There are a number of Biblical examples of people whom God chose to be engaged in his mission yet he then seems to have blocked their plans or redirected them. When looking at these it can be seen that a common factor is that each individual seems to have wanted to adopt Frank Sinatra’s song ‘My Way’ as their ‘Mission’ theme song!
For the first example, we don’t have to go further than Adam and Eve who clearly chose to do things ‘My Way’ and the rest is history as they say- all of it! Then there is Jonah who God chose for mission to the Ninevites but chose ‘My Way’ and God had to use some pretty rugged methods to get him back onto ‘God’s Way’!

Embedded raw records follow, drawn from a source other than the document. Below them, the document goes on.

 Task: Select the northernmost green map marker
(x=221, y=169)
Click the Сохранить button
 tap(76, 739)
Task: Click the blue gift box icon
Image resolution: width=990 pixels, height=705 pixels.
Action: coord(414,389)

Another example is the awful tragedy and so sad end of King Saul’s mission as the leader of God’s people which came about because he chose to amend ‘God’s Way’ to ‘His way’ (1 Samuel 15).
When we turn to the New Testament we have the example of Peter full of zeal for his mission to the Jews. However, he wanted to limit what he was prepared to do to ‘His Way’, which was to go to the Jews only. God had to shock him, by the repeated nightmare of being told to eat that appalling ‘unclean food’, into mission God’s way, that is to the those dreadful unclean, indeed cursed (according to the Jewish Law) and ‘untouchable’ Gentiles (Acts 10).

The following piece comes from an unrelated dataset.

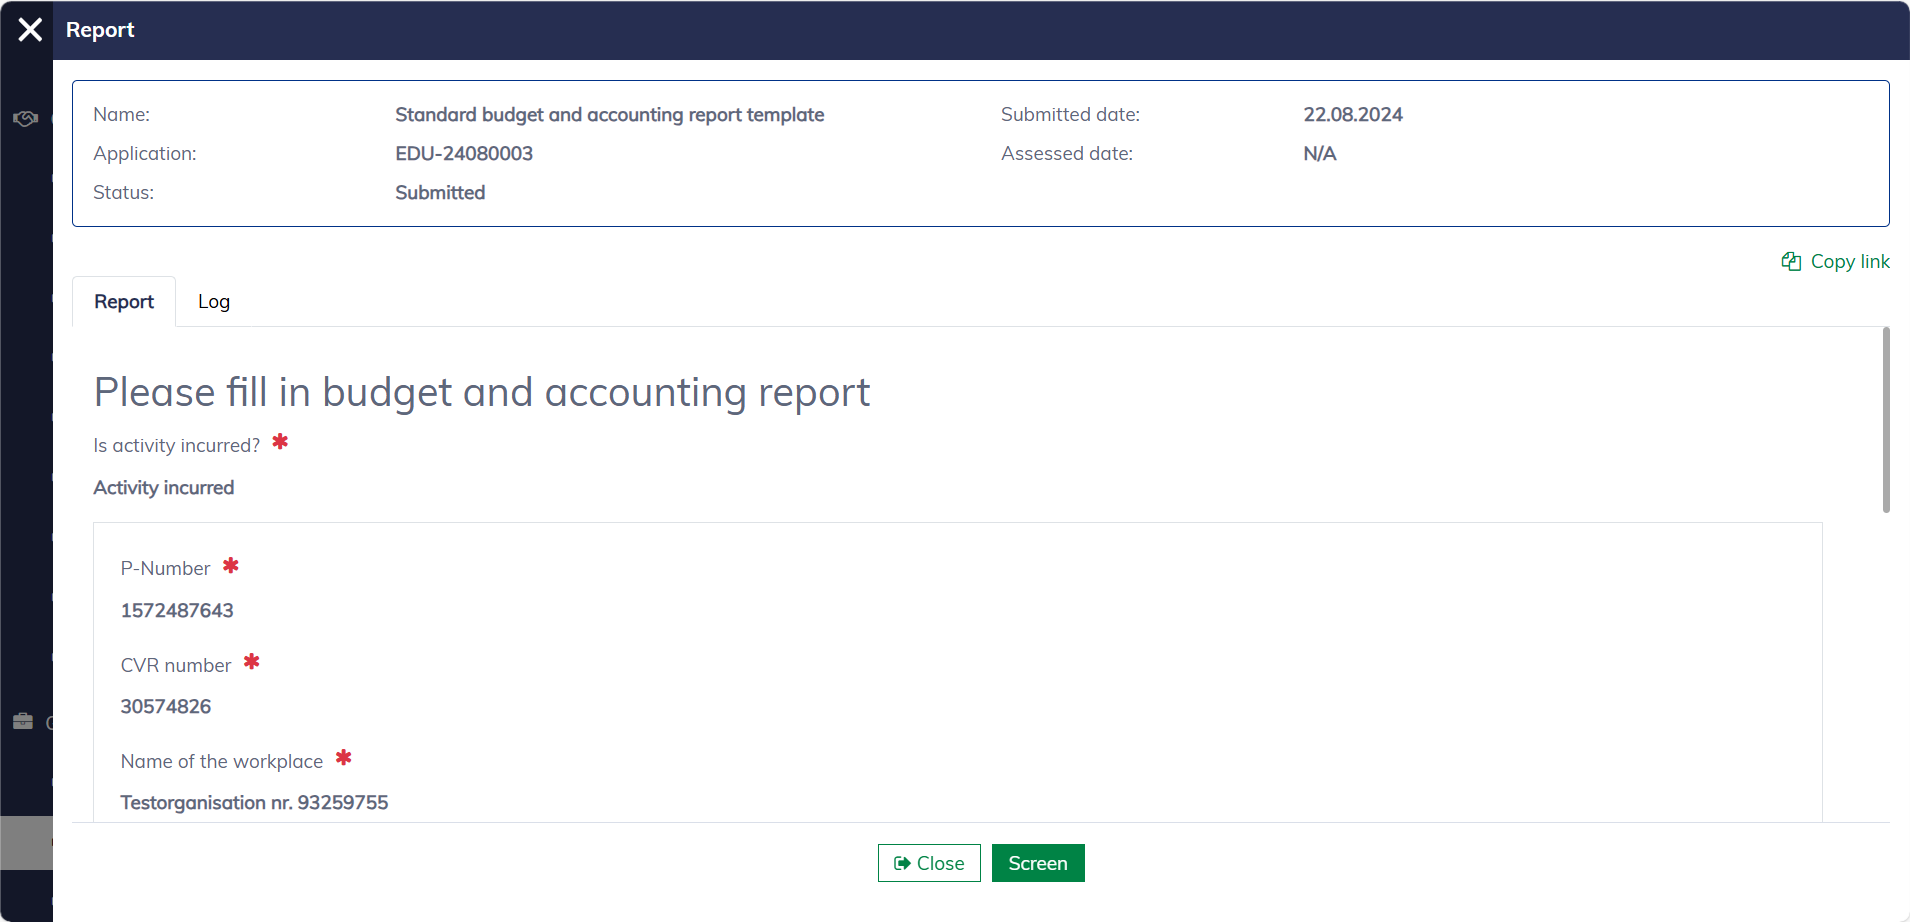1910x922 pixels.
Task: Click the Submitted status value
Action: [440, 193]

Then there is the great Apostle Paul. His way (Acts 16) was to go and preach the gospel to the lost in the Roman provinces of Asia and Bithynia. What a great idea we might say. To preach Jesus to those stumbling in darkness, tens of thousands of them in those provinces. That was the way Paul planned to go and we would cheer him on, but God said NO! because it was not ‘God’s Way’. In fact God had other plans for Paul to cross the Aegean sea for mission Europe.
I wonder, can this be relevant to us in mission? Are we willing to do mission but in reality insist on ‘Our Way’, not God’s, or do we pray for fruit but put limits on what we are prepared to do, and so God does not answer our prayers for fruit? I would like to suggest that for the most part that is indeed what western churches do.
We do this by insisting on maintaining and relying on the traditional SIC church model as our missional platform – SIC meaning Sunday Centric, In Drag (into church services) and Christendom Form even though this is not required by scripture. This insistence on doing mission ‘Our Way’ namely using the ways we have been using for a long time and are comfortable with is still almost everywhere the case. So it may well be that God’s answer to our prayers for missional fruit is actually No!
If holding onto the centuries-old Christendom form of church which is just one of many permissible expressions of NT ecclesiology (doctrine of church), is more important to us than the gospel imperative, then I would suggest that rather than following ‘God’s Way’ for us we actually fall foul of the schemes of the ‘elemental spirits of the universe’ (Galatians 4:3). These are the Satanic spirits that seek to control and bind human, and Christian, behaviour through holding us captive in-
“human institutions, traditions, ideas, and religious philosophies”.
It may well be that ‘God’s No’ to our prayers for missional fruit is because we are praying for mission ‘My Way’. Indeed the apostle James (4:3), while addressing a slightly different context, makes the linkage between ‘God’s No’ to prayer and our wrong motives when we want things ‘My Way’.
For a real revival of missional fruitfulness, we must be prepared, in Jesus words, to “deny ourselves”. This will essentially involve letting go of the attitude of ‘My Way’ for mission and adopting the attitude of Paul which is to be prepared to
“become all things to all people so that by all possible means I might save some”
(1 Corinthians 9:22).
One thing is certain. For fruitful gospel mission our theme song cannot be ‘I Did It My Way’.
Rather it must be ‘His Way’, or we might find that God’s answer to our prayers for mission might be (continue to be?) a resounding No!